** Start Data for the task **

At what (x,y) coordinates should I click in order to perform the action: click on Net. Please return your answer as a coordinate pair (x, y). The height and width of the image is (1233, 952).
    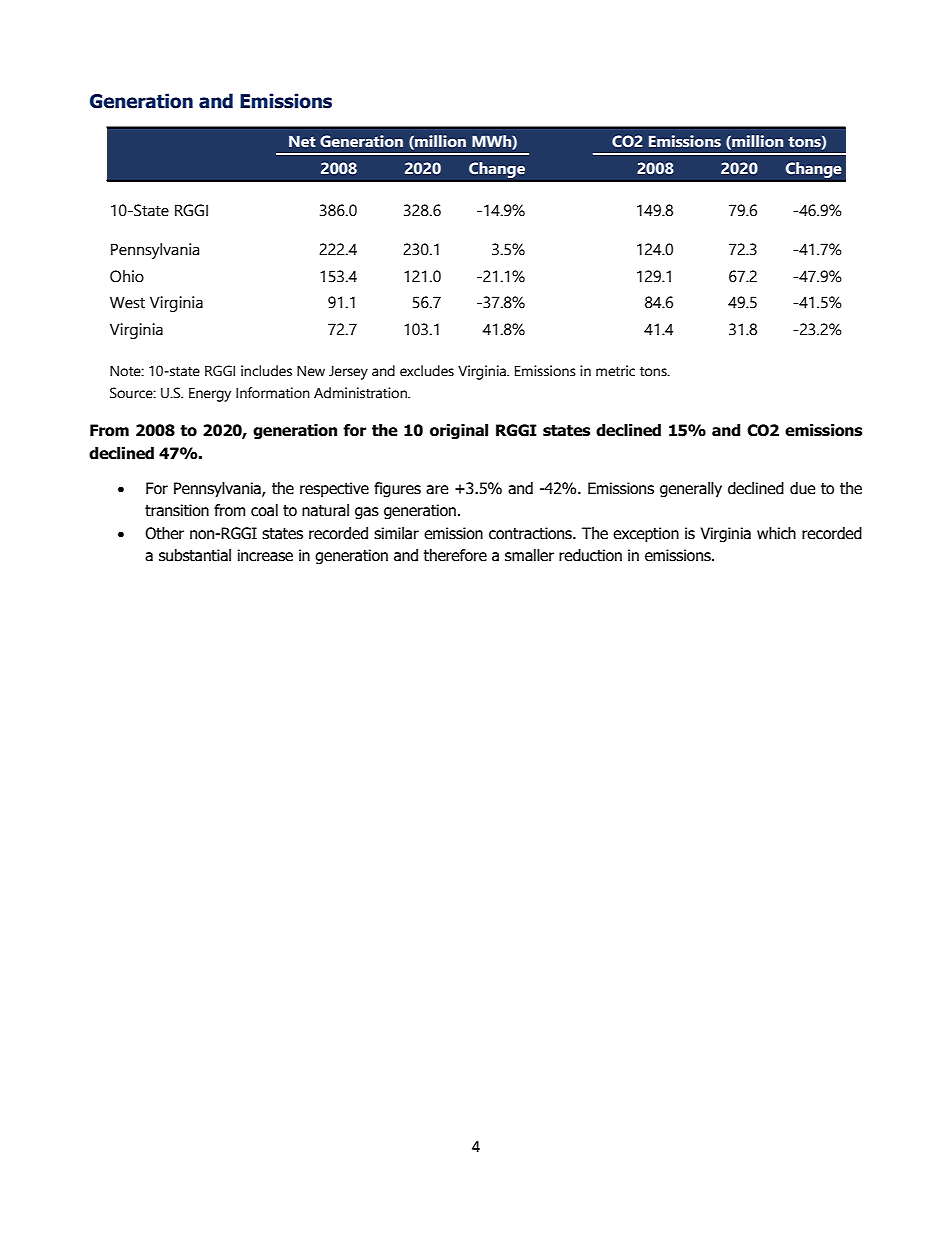
    Looking at the image, I should click on (302, 141).
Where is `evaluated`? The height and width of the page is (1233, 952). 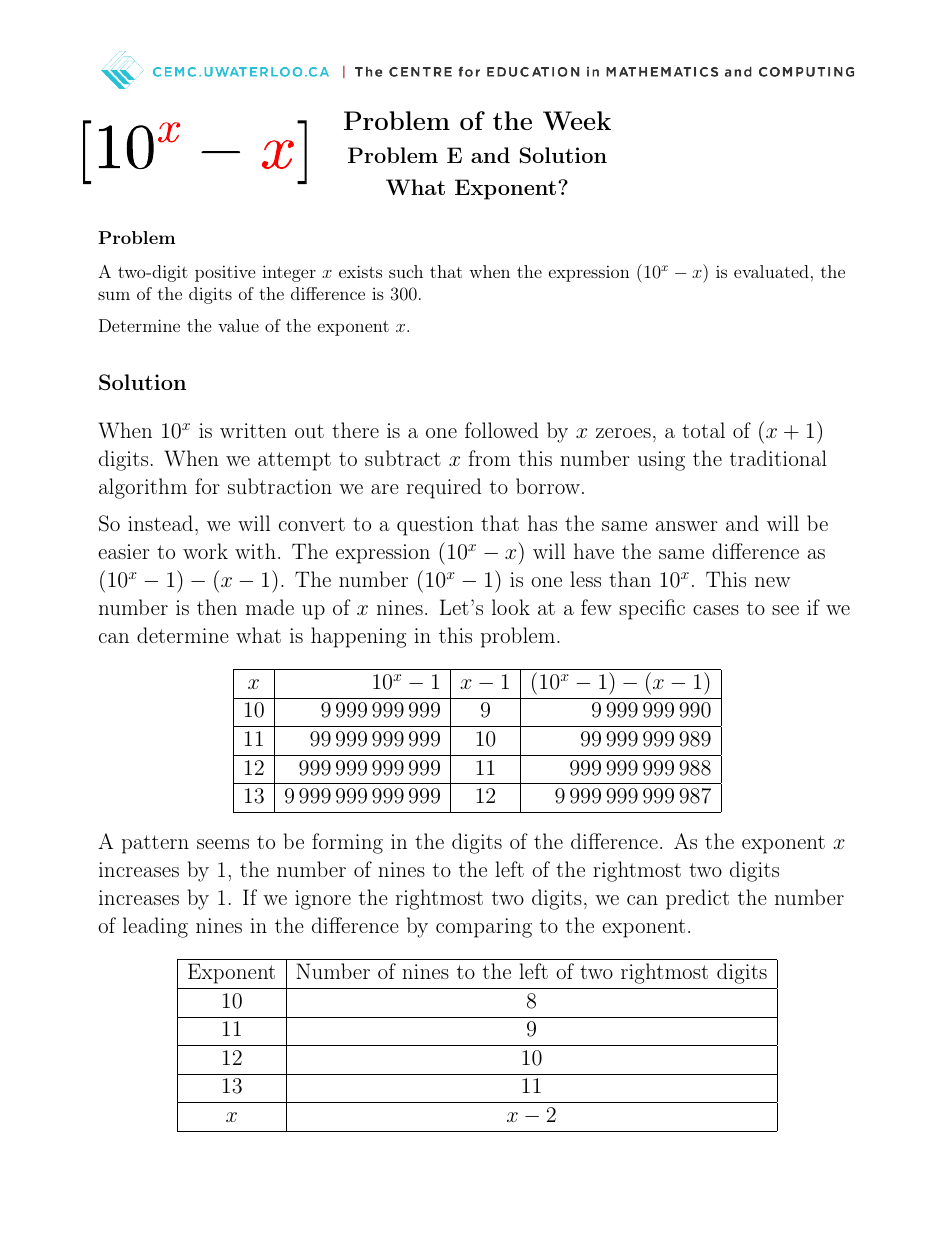
evaluated is located at coordinates (771, 271).
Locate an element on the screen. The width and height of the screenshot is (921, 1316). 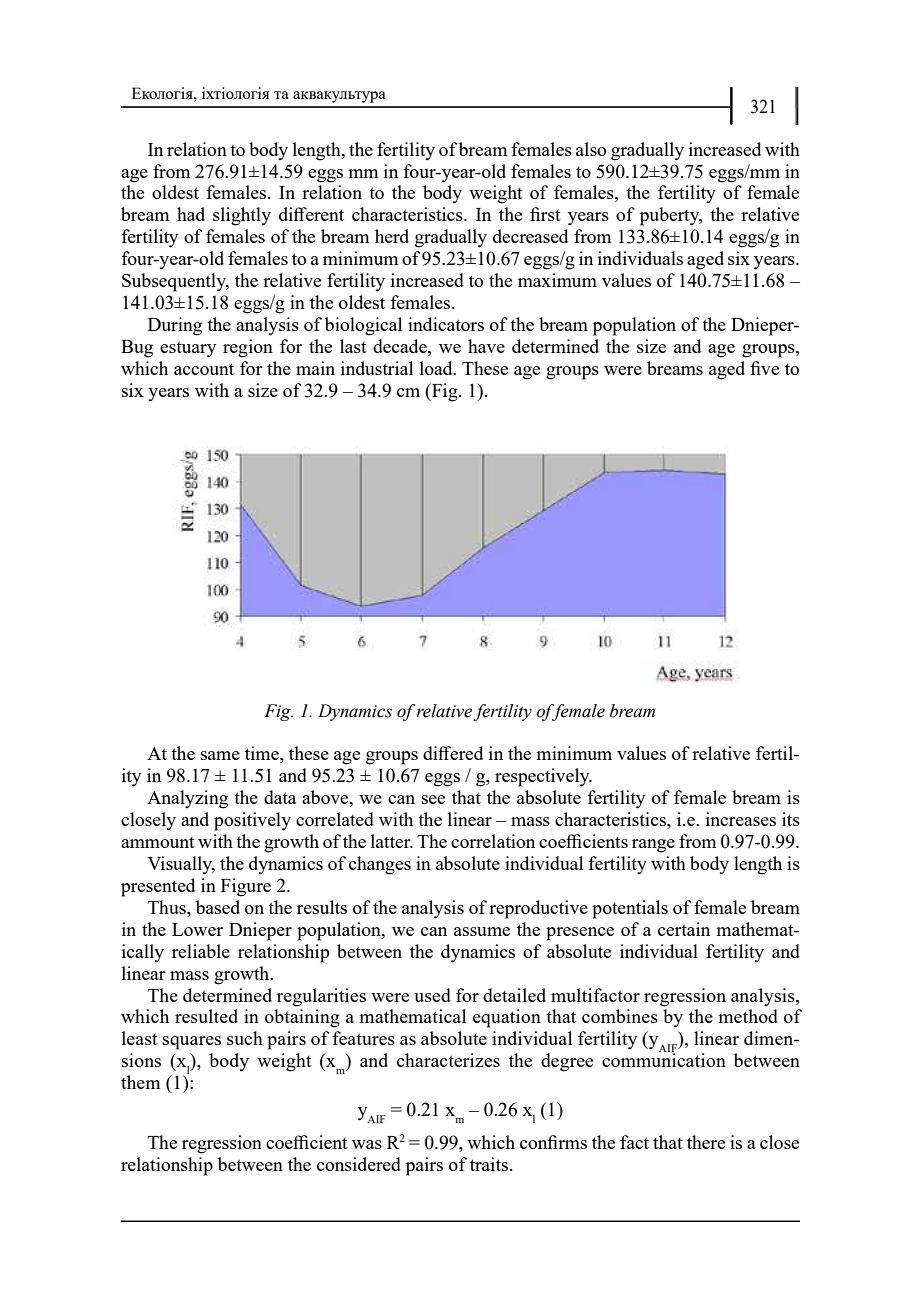
Analyzing is located at coordinates (187, 799).
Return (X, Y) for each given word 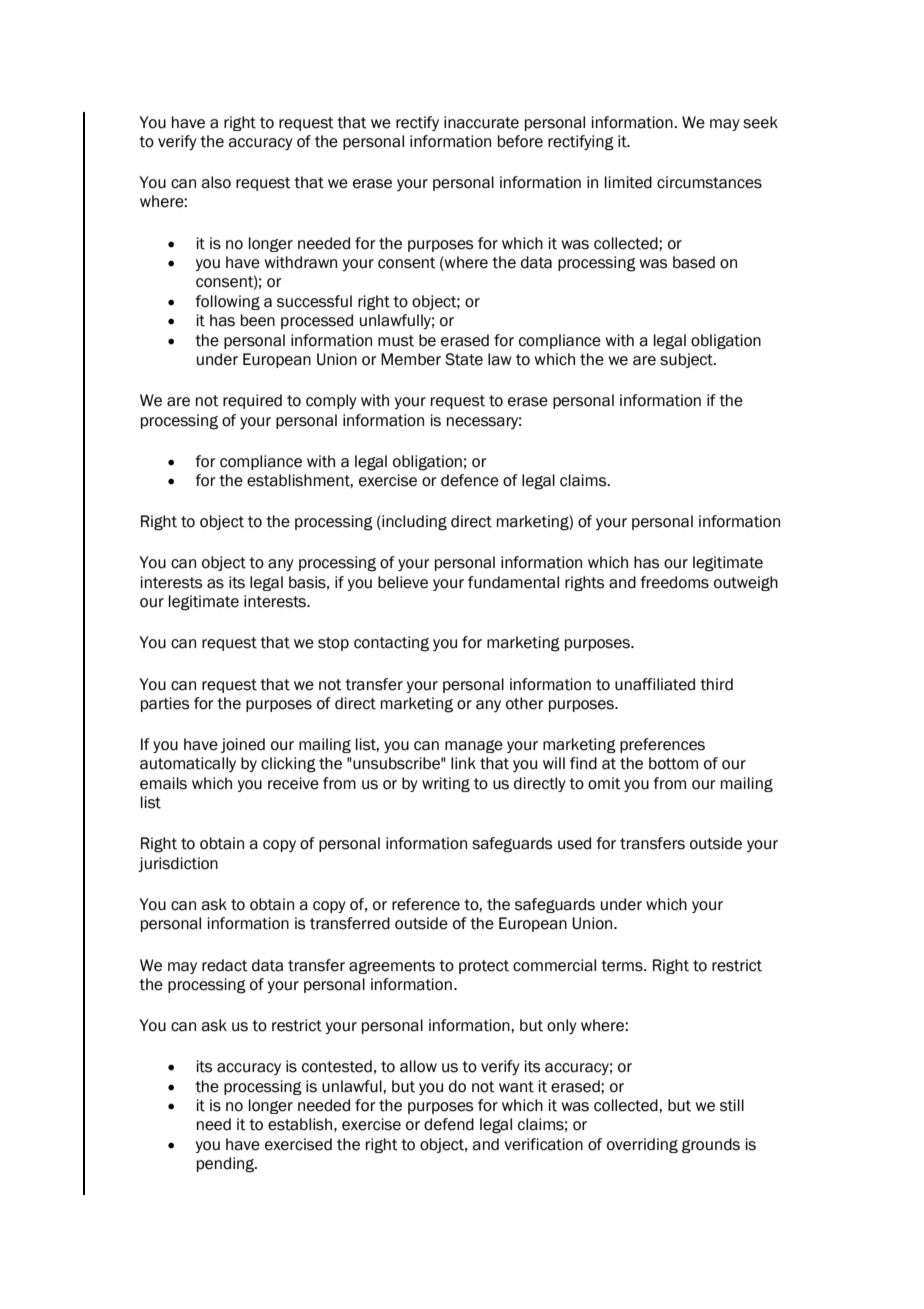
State (464, 359)
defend (449, 1124)
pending (226, 1165)
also (216, 182)
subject (687, 360)
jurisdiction (178, 864)
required (252, 401)
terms (623, 966)
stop (333, 644)
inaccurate (481, 122)
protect (484, 967)
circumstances (709, 182)
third (716, 684)
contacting (391, 644)
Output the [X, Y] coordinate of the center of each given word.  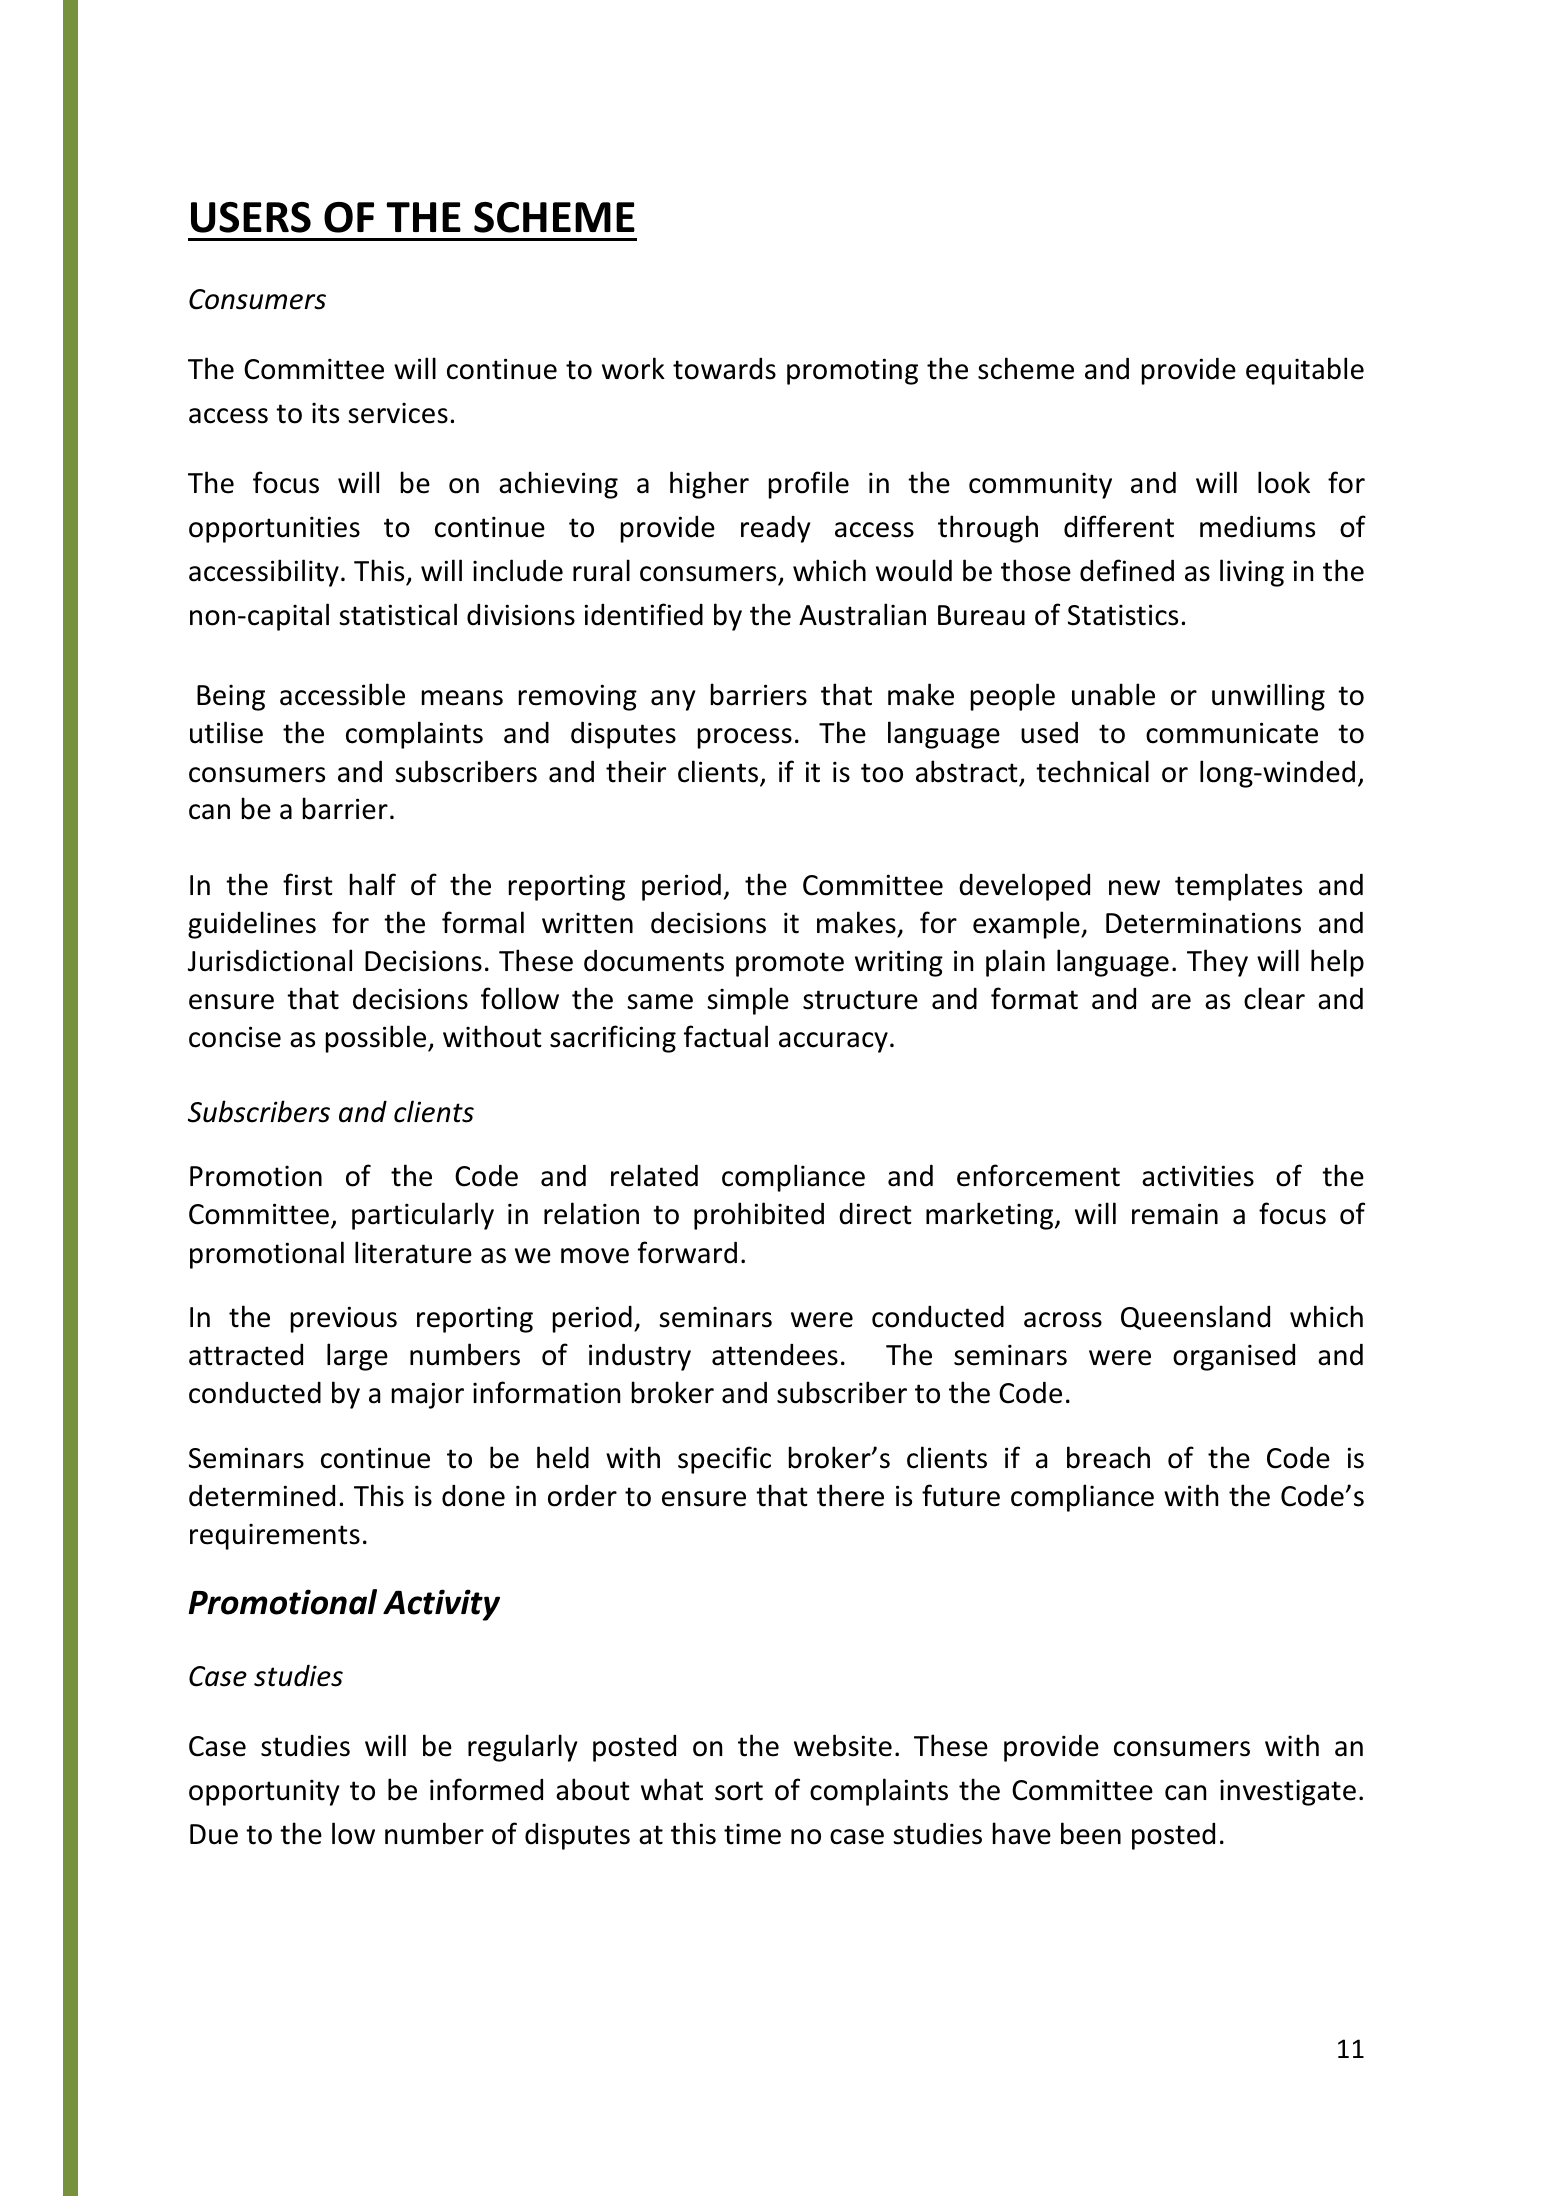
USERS [251, 217]
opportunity [264, 1792]
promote [790, 964]
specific [724, 1460]
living [1252, 573]
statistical [398, 614]
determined [262, 1495]
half [373, 884]
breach [1108, 1457]
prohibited [759, 1216]
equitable [1305, 371]
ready [776, 529]
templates [1238, 887]
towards [724, 368]
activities [1198, 1176]
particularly [423, 1216]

** End Data for the task **

▶ **Stated exercise**: Quote all of the records above line for line, without the pictures.

▶ **Final result**:
At what (x,y) coordinates should I click in order to perform the action: click on Net. Please return your answer as a coordinate pair (x, y). The height and width of the image is (1233, 952).
    Looking at the image, I should click on (302, 141).
Where is `evaluated`? The height and width of the page is (1233, 952). 
evaluated is located at coordinates (771, 271).
Locate an element on the screen. The width and height of the screenshot is (921, 1316). 
Analyzing is located at coordinates (187, 799).
Return (X, Y) for each given word 
State (464, 359)
defend (449, 1124)
pending (226, 1165)
also (216, 182)
subject (687, 360)
jurisdiction (178, 864)
required (252, 401)
terms (623, 966)
stop (333, 644)
inaccurate (481, 122)
protect (484, 967)
circumstances (709, 182)
third (716, 684)
contacting (391, 644)
Output the [X, Y] coordinate of the center of each given word.  
USERS [251, 217]
opportunity [264, 1792]
promote [790, 964]
specific [724, 1460]
living [1252, 573]
statistical [398, 614]
determined [262, 1495]
half [373, 884]
breach [1108, 1457]
prohibited [759, 1216]
equitable [1305, 371]
ready [776, 529]
templates [1238, 887]
towards [724, 368]
activities [1198, 1176]
particularly [423, 1216]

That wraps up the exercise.